(Stored items)
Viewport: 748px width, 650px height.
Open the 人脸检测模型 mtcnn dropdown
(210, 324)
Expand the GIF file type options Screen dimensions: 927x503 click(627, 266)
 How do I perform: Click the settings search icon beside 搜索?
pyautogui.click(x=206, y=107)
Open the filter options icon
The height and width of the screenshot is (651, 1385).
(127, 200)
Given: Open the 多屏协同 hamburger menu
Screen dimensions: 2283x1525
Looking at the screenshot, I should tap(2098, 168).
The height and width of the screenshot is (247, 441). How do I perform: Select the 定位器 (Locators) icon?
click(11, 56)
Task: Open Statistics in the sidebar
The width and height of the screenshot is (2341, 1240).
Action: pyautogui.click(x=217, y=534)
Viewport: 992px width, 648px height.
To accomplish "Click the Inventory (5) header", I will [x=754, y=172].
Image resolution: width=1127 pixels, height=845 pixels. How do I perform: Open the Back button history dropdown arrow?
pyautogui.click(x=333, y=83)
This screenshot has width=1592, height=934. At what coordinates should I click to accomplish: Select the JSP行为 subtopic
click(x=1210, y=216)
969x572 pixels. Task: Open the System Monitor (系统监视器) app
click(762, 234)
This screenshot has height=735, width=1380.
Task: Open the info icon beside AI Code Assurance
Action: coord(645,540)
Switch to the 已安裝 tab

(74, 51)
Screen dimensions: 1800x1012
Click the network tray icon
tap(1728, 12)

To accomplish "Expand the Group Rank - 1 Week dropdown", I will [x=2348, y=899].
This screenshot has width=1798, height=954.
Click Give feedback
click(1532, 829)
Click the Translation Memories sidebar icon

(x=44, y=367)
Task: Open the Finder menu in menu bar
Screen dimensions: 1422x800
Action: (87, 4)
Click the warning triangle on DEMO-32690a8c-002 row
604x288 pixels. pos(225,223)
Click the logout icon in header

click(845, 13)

**Exercise:**
Output exactly the leading lines of the data, up to and including the line marked by "Expand the GIF".

**Task result:**
Viewport: 748px width, 650px height.
Open the 人脸检测模型 mtcnn dropdown
(210, 324)
Expand the GIF file type options Screen dimensions: 927x503 click(627, 266)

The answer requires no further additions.